>>>>>

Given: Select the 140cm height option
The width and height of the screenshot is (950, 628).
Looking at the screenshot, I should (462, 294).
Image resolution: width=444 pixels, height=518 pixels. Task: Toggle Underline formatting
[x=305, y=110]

<<<<<

§ Task objective
Nothing in the records may be altered; restate them word for word.

§ Task output
Given: Select the 140cm height option
The width and height of the screenshot is (950, 628).
Looking at the screenshot, I should (462, 294).
Image resolution: width=444 pixels, height=518 pixels. Task: Toggle Underline formatting
[x=305, y=110]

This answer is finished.